A Quick Way To Monitor Overtraining
There are many ways to monitor overtraining but for me the simplest way is to take my morning body weight and monitor that. It is simple, quick, and effective.
This is something I learnt from Charles Poliquin many years ago and I still use it now. If your body weight drops 1.8kg or more, cut training for the day. I applied this at the beginning of the week. On Monday morning I weighed 86.6kg. I done my regular weights session and then got back into some Jiu-Jitsu training. I haven’t trained jiu-jitsu for a few months because of an injury before Pan Pacs in October last year and I done a double session so it was quite a big day. Tuesday morning I weighed 84.7kg, down 1.9kg overnight. So, I knew not to train Tuesday. I just ate and recovered. Wednesday morning I was back to 85.9kg, didn’t feel fully recovered but still felt good enough to lift so I did. By Wednesday morning I was back to 86.4kg.

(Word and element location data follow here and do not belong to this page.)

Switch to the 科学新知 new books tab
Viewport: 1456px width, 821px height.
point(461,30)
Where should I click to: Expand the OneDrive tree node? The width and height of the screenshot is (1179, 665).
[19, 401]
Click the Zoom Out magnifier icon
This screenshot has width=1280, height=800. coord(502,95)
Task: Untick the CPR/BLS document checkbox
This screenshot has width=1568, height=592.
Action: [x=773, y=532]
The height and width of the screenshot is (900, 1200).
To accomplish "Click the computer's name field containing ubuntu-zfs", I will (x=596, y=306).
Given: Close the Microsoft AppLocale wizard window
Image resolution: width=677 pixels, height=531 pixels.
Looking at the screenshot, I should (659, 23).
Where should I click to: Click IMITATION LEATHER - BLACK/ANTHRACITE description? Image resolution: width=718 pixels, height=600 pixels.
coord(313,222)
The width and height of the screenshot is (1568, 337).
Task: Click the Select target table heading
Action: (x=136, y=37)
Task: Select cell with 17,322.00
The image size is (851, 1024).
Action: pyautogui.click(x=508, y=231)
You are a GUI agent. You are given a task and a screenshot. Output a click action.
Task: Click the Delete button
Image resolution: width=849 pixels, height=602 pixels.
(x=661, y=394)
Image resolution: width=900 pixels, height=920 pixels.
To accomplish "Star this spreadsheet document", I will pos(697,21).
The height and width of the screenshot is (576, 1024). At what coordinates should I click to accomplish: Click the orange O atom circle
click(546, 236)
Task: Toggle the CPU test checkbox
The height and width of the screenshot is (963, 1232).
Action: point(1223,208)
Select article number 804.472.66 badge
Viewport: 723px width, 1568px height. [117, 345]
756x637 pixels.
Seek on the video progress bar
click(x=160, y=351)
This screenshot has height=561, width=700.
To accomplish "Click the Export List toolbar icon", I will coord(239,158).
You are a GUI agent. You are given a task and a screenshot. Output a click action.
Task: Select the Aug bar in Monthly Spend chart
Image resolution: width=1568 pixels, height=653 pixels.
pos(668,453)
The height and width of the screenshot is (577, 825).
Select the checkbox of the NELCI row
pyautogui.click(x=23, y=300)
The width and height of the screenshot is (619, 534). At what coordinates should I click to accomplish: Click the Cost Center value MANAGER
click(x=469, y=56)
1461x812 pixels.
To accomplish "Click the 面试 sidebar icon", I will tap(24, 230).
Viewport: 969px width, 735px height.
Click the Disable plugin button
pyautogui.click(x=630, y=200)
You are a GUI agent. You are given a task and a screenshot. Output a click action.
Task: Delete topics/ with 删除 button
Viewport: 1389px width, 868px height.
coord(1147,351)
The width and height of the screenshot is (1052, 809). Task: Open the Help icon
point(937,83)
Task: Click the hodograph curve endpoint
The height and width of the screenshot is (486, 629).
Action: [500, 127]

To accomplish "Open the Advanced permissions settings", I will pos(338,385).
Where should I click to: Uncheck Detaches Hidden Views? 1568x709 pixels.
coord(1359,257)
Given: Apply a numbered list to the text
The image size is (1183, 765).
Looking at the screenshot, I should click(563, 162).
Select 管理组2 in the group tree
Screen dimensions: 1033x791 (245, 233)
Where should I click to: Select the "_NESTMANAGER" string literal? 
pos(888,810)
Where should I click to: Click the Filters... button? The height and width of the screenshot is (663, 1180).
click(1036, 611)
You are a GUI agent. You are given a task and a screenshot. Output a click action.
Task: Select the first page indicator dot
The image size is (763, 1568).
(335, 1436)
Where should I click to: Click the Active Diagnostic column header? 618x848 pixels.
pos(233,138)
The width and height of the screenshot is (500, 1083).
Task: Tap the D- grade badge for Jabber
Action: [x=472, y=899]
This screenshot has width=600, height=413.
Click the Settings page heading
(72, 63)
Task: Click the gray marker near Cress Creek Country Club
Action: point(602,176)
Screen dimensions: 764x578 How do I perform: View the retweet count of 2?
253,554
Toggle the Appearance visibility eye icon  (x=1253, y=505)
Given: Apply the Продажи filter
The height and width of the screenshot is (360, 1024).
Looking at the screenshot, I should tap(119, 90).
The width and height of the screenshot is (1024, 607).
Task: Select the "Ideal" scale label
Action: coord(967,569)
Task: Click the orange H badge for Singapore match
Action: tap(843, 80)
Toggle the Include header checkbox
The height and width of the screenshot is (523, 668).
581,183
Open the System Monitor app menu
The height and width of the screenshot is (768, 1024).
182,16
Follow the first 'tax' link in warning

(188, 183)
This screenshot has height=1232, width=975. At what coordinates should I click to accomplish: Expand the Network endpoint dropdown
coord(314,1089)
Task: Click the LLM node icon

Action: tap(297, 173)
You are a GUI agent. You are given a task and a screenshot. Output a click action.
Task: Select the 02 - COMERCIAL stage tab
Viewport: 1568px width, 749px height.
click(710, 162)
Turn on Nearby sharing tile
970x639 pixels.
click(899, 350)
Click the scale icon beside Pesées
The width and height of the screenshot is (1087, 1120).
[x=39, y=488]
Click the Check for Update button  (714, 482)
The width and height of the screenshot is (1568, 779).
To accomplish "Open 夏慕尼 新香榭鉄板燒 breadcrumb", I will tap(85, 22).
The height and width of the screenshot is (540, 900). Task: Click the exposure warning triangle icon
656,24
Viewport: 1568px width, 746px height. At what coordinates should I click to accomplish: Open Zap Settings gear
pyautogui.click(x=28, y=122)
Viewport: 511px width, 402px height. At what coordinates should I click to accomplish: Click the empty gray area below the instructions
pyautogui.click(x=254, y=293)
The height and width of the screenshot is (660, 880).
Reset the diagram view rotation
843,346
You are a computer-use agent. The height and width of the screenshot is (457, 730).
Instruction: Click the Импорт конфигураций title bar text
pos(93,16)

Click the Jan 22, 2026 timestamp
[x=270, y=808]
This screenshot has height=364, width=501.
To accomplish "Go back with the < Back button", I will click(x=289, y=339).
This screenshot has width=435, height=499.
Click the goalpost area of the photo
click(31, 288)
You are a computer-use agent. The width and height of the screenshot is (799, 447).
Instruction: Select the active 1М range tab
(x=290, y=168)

Not knowing this I may have just pushed through and trained Tuesday but I would more than likely have had a poor session and from experience set myself up for injury. Now, it may not have happened on that day but continually pushing through days when I am down that much in body weight has definitely contributed to many of my injuries I have had throughout my life. As a young rugby league player this was normal and you just got the work done. It’s not all bad as it helps mentally but over the long run you are going to break down. So for me I have to be smarter with what I am doing now and pull back at times. I struggle with this the most. For a lot of people I see, this won’t apply. They don’t push hard enough and I believe it would actually be good for them to reach this point to know they will not die.
When using this as a tool to monitor overtraining I am not talking about measuring fluid loss. A lot of the time body weight is used before and after a session to monitor the amount of fluid lost. On Monday I replenished and was back to my 86.6kg in the afternoon but Tuesday morning was down to 84.7kg as mentioned above. So there is more to it. I felt drained, like a deep central nervous system fatigue.
So take your morning body weight, record it consistently and you can use it as a guide to determine how hard to push in your training and when it may be time to back off a bit.